AIM OF THE TASK :: Your task is to give the number of lines in the listing that include "دخانیات", and nothing else.

*** Opening of SUPPLIED MATERIAL ***

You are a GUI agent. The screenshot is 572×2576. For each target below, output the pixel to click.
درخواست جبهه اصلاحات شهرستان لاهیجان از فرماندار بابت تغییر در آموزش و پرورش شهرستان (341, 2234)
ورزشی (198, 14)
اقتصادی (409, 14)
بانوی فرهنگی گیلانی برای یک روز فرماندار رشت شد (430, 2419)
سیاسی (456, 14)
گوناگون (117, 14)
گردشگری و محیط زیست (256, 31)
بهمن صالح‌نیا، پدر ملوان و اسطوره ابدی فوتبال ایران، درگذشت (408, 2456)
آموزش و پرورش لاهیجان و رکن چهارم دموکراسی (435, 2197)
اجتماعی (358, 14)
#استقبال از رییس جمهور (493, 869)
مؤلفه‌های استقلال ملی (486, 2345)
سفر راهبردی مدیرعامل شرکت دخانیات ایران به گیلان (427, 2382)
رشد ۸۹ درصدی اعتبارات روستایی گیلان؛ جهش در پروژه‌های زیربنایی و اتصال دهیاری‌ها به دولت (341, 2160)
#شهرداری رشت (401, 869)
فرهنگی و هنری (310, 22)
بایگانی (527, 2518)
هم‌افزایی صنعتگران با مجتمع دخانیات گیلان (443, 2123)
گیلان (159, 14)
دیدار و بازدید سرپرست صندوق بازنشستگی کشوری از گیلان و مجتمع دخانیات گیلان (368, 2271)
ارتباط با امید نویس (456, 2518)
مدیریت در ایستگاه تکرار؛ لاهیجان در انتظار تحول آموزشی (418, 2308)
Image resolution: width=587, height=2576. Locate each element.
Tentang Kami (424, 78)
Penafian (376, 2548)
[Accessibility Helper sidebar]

*** Close of SUPPLIED MATERIAL ***

SOLUTION FOR THIS TASK :: 3